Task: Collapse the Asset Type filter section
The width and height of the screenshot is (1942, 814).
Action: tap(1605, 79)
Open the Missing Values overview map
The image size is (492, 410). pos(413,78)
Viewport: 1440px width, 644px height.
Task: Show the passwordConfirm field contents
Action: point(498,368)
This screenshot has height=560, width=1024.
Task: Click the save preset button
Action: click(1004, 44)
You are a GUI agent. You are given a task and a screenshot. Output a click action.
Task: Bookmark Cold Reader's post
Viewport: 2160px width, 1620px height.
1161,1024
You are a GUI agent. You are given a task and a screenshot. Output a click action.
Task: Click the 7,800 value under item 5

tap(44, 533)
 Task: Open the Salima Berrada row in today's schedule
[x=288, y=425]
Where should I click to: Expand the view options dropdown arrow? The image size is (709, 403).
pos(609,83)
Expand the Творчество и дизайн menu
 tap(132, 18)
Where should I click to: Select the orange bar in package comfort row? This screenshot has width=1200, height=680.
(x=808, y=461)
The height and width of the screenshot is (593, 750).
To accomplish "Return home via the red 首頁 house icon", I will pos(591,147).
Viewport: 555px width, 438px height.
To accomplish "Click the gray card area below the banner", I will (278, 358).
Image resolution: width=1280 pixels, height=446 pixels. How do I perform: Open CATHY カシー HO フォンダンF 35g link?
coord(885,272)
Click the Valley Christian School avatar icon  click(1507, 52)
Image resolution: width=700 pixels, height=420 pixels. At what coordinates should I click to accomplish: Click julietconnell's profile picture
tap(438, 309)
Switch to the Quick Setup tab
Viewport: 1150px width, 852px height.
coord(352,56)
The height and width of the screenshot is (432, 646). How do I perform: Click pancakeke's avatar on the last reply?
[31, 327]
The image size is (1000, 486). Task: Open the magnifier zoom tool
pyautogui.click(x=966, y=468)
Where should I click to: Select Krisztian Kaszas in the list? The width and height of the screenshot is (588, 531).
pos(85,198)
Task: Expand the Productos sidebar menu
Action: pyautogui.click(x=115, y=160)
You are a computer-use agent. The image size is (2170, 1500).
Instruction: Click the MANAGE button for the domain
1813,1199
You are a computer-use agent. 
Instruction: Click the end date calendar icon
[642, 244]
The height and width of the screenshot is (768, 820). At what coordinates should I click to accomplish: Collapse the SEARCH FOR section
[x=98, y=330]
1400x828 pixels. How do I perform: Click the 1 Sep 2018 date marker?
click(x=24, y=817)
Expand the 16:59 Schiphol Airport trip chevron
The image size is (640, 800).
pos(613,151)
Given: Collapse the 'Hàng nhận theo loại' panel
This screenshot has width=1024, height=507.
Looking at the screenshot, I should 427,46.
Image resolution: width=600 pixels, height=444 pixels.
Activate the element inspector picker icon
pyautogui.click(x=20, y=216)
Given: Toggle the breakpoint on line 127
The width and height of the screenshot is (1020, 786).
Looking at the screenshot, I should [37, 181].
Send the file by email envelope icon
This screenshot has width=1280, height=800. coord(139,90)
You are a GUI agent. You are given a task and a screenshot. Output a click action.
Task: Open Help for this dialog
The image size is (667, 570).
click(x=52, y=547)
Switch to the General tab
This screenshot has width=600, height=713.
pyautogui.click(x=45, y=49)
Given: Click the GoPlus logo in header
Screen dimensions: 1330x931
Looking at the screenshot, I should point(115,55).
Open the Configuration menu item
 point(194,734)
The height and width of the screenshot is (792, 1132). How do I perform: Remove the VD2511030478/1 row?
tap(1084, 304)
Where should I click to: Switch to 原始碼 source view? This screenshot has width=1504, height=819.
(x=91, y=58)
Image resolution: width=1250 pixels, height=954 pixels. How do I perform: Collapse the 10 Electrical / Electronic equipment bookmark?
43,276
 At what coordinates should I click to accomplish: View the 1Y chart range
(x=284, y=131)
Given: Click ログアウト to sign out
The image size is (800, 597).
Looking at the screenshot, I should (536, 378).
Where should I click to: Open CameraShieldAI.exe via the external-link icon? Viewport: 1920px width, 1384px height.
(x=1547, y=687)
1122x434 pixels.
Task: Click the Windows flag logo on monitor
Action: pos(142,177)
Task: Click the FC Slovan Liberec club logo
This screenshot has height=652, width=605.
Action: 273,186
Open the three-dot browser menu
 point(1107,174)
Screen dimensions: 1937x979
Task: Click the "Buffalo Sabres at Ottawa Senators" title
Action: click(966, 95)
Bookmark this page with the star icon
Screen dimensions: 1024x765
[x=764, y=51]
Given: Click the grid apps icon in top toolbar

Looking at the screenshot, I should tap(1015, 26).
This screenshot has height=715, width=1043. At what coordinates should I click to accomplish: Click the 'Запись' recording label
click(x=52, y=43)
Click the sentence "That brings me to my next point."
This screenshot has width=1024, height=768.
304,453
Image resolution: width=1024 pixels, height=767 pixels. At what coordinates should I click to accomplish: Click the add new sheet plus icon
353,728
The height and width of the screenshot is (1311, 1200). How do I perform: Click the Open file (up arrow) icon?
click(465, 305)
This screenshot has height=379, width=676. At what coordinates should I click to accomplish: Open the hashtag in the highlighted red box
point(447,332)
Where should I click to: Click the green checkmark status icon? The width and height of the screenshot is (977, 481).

--------------------

> [WHAT YOU ARE ASKED TO DO]: The required output is the full set of entries, reproduced verbatim.

> [EXERCISE RESULT]:
Task: Collapse the Asset Type filter section
The width and height of the screenshot is (1942, 814).
Action: tap(1605, 79)
Open the Missing Values overview map
The image size is (492, 410). pos(413,78)
Viewport: 1440px width, 644px height.
Task: Show the passwordConfirm field contents
Action: point(498,368)
This screenshot has height=560, width=1024.
Task: Click the save preset button
Action: click(1004, 44)
You are a GUI agent. You are given a task and a screenshot. Output a click action.
Task: Bookmark Cold Reader's post
Viewport: 2160px width, 1620px height.
1161,1024
You are a GUI agent. You are given a task and a screenshot. Output a click action.
Task: Click the 7,800 value under item 5

tap(44, 533)
 Task: Open the Salima Berrada row in today's schedule
[x=288, y=425]
Where should I click to: Expand the view options dropdown arrow? The image size is (709, 403).
pos(609,83)
Expand the Творчество и дизайн menu
 tap(132, 18)
Where should I click to: Select the orange bar in package comfort row? This screenshot has width=1200, height=680.
(x=808, y=461)
The height and width of the screenshot is (593, 750).
To accomplish "Return home via the red 首頁 house icon", I will pos(591,147).
Viewport: 555px width, 438px height.
To accomplish "Click the gray card area below the banner", I will (278, 358).
Image resolution: width=1280 pixels, height=446 pixels. How do I perform: Open CATHY カシー HO フォンダンF 35g link?
coord(885,272)
Click the Valley Christian School avatar icon  click(1507, 52)
Image resolution: width=700 pixels, height=420 pixels. At what coordinates should I click to accomplish: Click julietconnell's profile picture
tap(438, 309)
Switch to the Quick Setup tab
Viewport: 1150px width, 852px height.
coord(352,56)
The height and width of the screenshot is (432, 646). How do I perform: Click pancakeke's avatar on the last reply?
[31, 327]
The image size is (1000, 486). Task: Open the magnifier zoom tool
pyautogui.click(x=966, y=468)
Where should I click to: Select Krisztian Kaszas in the list? The width and height of the screenshot is (588, 531).
pos(85,198)
Task: Expand the Productos sidebar menu
Action: pyautogui.click(x=115, y=160)
You are a computer-use agent. The image size is (2170, 1500).
Instruction: Click the MANAGE button for the domain
1813,1199
You are a computer-use agent. 
Instruction: Click the end date calendar icon
[642, 244]
The height and width of the screenshot is (768, 820). At what coordinates should I click to accomplish: Collapse the SEARCH FOR section
[x=98, y=330]
1400x828 pixels. How do I perform: Click the 1 Sep 2018 date marker?
click(x=24, y=817)
Expand the 16:59 Schiphol Airport trip chevron
The image size is (640, 800).
pos(613,151)
Given: Collapse the 'Hàng nhận theo loại' panel
This screenshot has width=1024, height=507.
Looking at the screenshot, I should 427,46.
Image resolution: width=600 pixels, height=444 pixels.
Activate the element inspector picker icon
pyautogui.click(x=20, y=216)
Given: Toggle the breakpoint on line 127
The width and height of the screenshot is (1020, 786).
Looking at the screenshot, I should [37, 181].
Send the file by email envelope icon
This screenshot has width=1280, height=800. coord(139,90)
You are a GUI agent. You are given a task and a screenshot. Output a click action.
Task: Open Help for this dialog
The image size is (667, 570).
click(x=52, y=547)
Switch to the General tab
This screenshot has width=600, height=713.
pyautogui.click(x=45, y=49)
Given: Click the GoPlus logo in header
Screen dimensions: 1330x931
Looking at the screenshot, I should point(115,55).
Open the Configuration menu item
 point(194,734)
The height and width of the screenshot is (792, 1132). How do I perform: Remove the VD2511030478/1 row?
tap(1084, 304)
Where should I click to: Switch to 原始碼 source view? This screenshot has width=1504, height=819.
(x=91, y=58)
Image resolution: width=1250 pixels, height=954 pixels. How do I perform: Collapse the 10 Electrical / Electronic equipment bookmark?
43,276
 At what coordinates should I click to accomplish: View the 1Y chart range
(x=284, y=131)
Given: Click ログアウト to sign out
The image size is (800, 597).
Looking at the screenshot, I should (536, 378).
Where should I click to: Open CameraShieldAI.exe via the external-link icon? Viewport: 1920px width, 1384px height.
(x=1547, y=687)
1122x434 pixels.
Task: Click the Windows flag logo on monitor
Action: pos(142,177)
Task: Click the FC Slovan Liberec club logo
This screenshot has height=652, width=605.
Action: 273,186
Open the three-dot browser menu
 point(1107,174)
Screen dimensions: 1937x979
Task: Click the "Buffalo Sabres at Ottawa Senators" title
Action: click(966, 95)
Bookmark this page with the star icon
Screen dimensions: 1024x765
[x=764, y=51]
Given: Click the grid apps icon in top toolbar

Looking at the screenshot, I should tap(1015, 26).
This screenshot has height=715, width=1043. At what coordinates should I click to accomplish: Click the 'Запись' recording label
click(x=52, y=43)
Click the sentence "That brings me to my next point."
This screenshot has width=1024, height=768.
304,453
Image resolution: width=1024 pixels, height=767 pixels. At what coordinates should I click to accomplish: Click the add new sheet plus icon
353,728
The height and width of the screenshot is (1311, 1200). How do I perform: Click the Open file (up arrow) icon?
click(465, 305)
This screenshot has height=379, width=676. At what coordinates should I click to accomplish: Open the hashtag in the highlighted red box
point(447,332)
Where should I click to: Click the green checkmark status icon? The width and height of the screenshot is (977, 481).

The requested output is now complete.